Georges Hardy, 20 februari 2003. Hardy zit die dag rond halfnegen 's avonds met vrienden in L' Alison Café in Fléron. Twee mannen, gemaskerd en helemaal in het zwart, komen het café binnen. Een van de twee schiet Hardy twee keer in het hoofd met een revolver van zwaar kaliber. Daarna verdwijnen de twee daders met hun auto. Hardy was, net als Bovenisty en Cacciatore, een zware jongen die voor het milieu schulden ging innen bij schuldenaars die niet betaalden. Tony Samardzic zegt: 'Die avond werd ik gebeld door Rosato. Hij vroeg me naar hem toe te komen. Toen ik aankwam, was hij daar met Anouar Bennane. Ze zeiden me dat ze Hardy hadden geliquideerd. Ik moest de wagen doen verdwijnen. Het is Bennane die geschoten heeft.'
Motief: Leopold Maréchal zou de opdrachtgever zijn. Hij zou er Hardy van verdacht hebben een verrader te zijn en Hardy zou wat te diep in de ogen van de vrouw van Maréchal gekeken hebben.
++++++++++
*Opdrachten*
1) Zet de alinea die begint met "Georges Hardy, 20 februari 2003" uit de tekst over Georges Hardy om in een korte opsomming met de belangrijkste feiten.
2) Pak de tekst over Georges Hardy weer op na de laatste zin en schrijf hem verder.
Het materiaal dat hierna komt, staat los van de tekst over Georges Hardy.

*Getoonde gegevens*
++++++++++
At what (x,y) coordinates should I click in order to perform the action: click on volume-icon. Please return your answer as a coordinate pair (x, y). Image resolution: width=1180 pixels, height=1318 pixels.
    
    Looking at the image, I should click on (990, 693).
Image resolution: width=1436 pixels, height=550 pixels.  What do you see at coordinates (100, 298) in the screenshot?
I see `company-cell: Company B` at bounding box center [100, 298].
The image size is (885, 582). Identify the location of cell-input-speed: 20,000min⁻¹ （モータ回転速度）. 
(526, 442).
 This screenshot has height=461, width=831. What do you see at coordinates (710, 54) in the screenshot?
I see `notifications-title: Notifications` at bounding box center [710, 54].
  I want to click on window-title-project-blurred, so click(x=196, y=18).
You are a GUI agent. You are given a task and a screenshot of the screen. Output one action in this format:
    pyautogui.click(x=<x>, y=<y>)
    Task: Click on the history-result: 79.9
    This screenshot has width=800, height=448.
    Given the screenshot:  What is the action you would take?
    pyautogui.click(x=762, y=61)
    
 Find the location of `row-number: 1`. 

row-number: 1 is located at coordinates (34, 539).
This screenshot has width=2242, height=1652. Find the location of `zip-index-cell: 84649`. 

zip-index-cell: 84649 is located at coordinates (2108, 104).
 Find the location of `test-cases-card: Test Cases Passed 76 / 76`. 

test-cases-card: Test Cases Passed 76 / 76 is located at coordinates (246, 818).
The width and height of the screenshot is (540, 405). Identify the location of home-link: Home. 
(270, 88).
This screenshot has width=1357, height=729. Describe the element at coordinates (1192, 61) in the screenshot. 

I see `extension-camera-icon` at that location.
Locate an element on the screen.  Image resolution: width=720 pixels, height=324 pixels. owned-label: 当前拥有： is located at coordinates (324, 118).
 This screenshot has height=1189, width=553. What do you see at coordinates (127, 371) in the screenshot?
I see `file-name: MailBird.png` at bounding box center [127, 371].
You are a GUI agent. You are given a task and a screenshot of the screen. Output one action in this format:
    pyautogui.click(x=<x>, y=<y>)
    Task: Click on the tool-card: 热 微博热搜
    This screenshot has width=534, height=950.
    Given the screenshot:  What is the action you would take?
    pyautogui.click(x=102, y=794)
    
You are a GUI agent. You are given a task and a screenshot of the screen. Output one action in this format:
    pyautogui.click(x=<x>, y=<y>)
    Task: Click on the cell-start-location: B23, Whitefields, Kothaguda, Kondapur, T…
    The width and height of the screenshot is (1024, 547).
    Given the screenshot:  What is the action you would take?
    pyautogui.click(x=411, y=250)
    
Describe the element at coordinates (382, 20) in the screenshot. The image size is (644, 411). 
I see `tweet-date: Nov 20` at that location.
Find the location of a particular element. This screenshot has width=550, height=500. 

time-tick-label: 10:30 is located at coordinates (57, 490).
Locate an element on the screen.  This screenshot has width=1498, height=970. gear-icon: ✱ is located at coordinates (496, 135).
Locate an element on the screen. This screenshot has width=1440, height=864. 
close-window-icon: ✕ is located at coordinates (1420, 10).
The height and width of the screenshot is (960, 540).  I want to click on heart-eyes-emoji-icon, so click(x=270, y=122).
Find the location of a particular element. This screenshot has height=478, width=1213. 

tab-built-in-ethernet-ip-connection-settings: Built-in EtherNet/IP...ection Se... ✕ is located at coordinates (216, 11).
++++++++++
*Antwoorden*
1)
- Op 20 februari 2003 zit Georges Hardy rond halfnegen 's avonds met vrienden in L' Alison Café in Fléron.
- Twee gemaskerde mannen, helemaal in het zwart, komen binnen.
- Een van hen schiet Hardy twee keer in het hoofd met een revolver van zwaar kaliber.
- Daarna vluchten de daders met hun auto.
- Hardy inde, net als Bovenisty en Cacciatore, voor het milieu schulden bij schuldenaars die niet betaalden.
- Volgens Tony Samardzic belde Rosato hem die avond en vroeg hem langs te komen.
- Bij Rosato was ook Anouar Bennane. Samen vertelden ze Samardzic dat ze Hardy hadden geliquideerd.
- Samardzic moest de wagen laten verdwijnen.
- Volgens Samardzic heeft Bennane geschoten.

2)
Mario Tomasi, 18 september 2003. Het is tien voor negen als Mario Tomasi, een zware jongen uit het Luikse milieu, zoals iedere ochtend op bezoek gaat bij zijn vriend, de garagist Basile in de rue des Steppes in Luik. Maar die dag dringen twee gemaskerde onbekenden de garage binnen. Ze openen het vuur op Tomasi. Hij wordt dodelijk getroffen door zes kogels. Zowel Tony Samardzic als Didier Singleton zegt dat Tomasi vermoord werd door Rosato en Bennane, opnieuw op vraag van Leopold Maréchal. Tomasi zou Maréchal 'gerold' hebben bij de betaling voor een huurmoord.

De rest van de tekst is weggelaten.